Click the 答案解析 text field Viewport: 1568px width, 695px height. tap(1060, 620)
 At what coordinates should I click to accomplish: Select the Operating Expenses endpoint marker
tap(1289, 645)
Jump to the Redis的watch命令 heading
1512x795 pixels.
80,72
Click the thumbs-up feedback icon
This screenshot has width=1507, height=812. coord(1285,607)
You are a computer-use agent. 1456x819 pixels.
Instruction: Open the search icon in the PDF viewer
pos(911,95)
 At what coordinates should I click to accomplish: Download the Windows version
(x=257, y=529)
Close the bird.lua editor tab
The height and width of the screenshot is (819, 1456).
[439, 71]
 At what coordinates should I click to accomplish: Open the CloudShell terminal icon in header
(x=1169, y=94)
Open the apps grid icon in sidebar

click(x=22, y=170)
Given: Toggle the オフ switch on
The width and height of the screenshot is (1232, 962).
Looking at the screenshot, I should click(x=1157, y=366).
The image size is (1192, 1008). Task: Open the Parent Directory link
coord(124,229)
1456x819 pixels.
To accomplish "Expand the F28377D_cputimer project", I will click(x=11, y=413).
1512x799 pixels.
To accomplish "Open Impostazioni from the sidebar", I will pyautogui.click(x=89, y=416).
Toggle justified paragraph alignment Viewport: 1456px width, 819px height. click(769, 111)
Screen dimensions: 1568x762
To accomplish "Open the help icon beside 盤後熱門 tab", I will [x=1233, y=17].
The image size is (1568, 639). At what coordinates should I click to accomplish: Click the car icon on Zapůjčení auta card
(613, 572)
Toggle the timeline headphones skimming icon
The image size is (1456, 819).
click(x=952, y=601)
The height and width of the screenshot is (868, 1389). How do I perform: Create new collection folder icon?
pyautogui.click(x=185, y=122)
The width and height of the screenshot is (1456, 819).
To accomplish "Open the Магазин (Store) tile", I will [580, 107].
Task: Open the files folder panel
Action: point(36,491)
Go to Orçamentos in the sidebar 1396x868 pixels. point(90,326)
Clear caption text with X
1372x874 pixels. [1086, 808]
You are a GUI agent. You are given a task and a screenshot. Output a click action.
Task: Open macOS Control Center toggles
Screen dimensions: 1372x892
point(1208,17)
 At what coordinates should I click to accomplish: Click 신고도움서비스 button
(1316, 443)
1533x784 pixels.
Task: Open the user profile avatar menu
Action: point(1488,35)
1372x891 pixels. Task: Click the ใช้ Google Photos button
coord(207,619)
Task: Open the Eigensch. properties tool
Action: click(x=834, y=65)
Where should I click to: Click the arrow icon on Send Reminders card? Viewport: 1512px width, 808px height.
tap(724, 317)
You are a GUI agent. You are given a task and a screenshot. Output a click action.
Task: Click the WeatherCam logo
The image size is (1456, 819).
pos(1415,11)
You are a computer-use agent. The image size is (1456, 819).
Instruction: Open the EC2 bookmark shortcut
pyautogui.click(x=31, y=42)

**Brief:** Return the listing above exactly, line for line.

**Finished exercise:**
Click the 答案解析 text field Viewport: 1568px width, 695px height. tap(1060, 620)
 At what coordinates should I click to accomplish: Select the Operating Expenses endpoint marker
tap(1289, 645)
Jump to the Redis的watch命令 heading
1512x795 pixels.
80,72
Click the thumbs-up feedback icon
This screenshot has width=1507, height=812. coord(1285,607)
You are a computer-use agent. 1456x819 pixels.
Instruction: Open the search icon in the PDF viewer
pos(911,95)
 At what coordinates should I click to accomplish: Download the Windows version
(x=257, y=529)
Close the bird.lua editor tab
The height and width of the screenshot is (819, 1456).
[439, 71]
 At what coordinates should I click to accomplish: Open the CloudShell terminal icon in header
(x=1169, y=94)
Open the apps grid icon in sidebar

click(x=22, y=170)
Given: Toggle the オフ switch on
The width and height of the screenshot is (1232, 962).
Looking at the screenshot, I should click(x=1157, y=366).
The image size is (1192, 1008). Task: Open the Parent Directory link
coord(124,229)
1456x819 pixels.
To accomplish "Expand the F28377D_cputimer project", I will click(x=11, y=413).
1512x799 pixels.
To accomplish "Open Impostazioni from the sidebar", I will pyautogui.click(x=89, y=416).
Toggle justified paragraph alignment Viewport: 1456px width, 819px height. click(769, 111)
Screen dimensions: 1568x762
To accomplish "Open the help icon beside 盤後熱門 tab", I will [x=1233, y=17].
The image size is (1568, 639). At what coordinates should I click to accomplish: Click the car icon on Zapůjčení auta card
(613, 572)
Toggle the timeline headphones skimming icon
The image size is (1456, 819).
click(x=952, y=601)
The height and width of the screenshot is (868, 1389). How do I perform: Create new collection folder icon?
pyautogui.click(x=185, y=122)
The width and height of the screenshot is (1456, 819).
To accomplish "Open the Магазин (Store) tile", I will [580, 107].
Task: Open the files folder panel
Action: point(36,491)
Go to Orçamentos in the sidebar 1396x868 pixels. point(90,326)
Clear caption text with X
1372x874 pixels. [1086, 808]
You are a GUI agent. You are given a task and a screenshot. Output a click action.
Task: Open macOS Control Center toggles
Screen dimensions: 1372x892
point(1208,17)
 At what coordinates should I click to accomplish: Click 신고도움서비스 button
(1316, 443)
1533x784 pixels.
Task: Open the user profile avatar menu
Action: point(1488,35)
1372x891 pixels. Task: Click the ใช้ Google Photos button
coord(207,619)
Task: Open the Eigensch. properties tool
Action: click(x=834, y=65)
Where should I click to: Click the arrow icon on Send Reminders card? Viewport: 1512px width, 808px height.
tap(724, 317)
You are a GUI agent. You are given a task and a screenshot. Output a click action.
Task: Click the WeatherCam logo
The image size is (1456, 819).
pos(1415,11)
You are a computer-use agent. The image size is (1456, 819).
Instruction: Open the EC2 bookmark shortcut
pyautogui.click(x=31, y=42)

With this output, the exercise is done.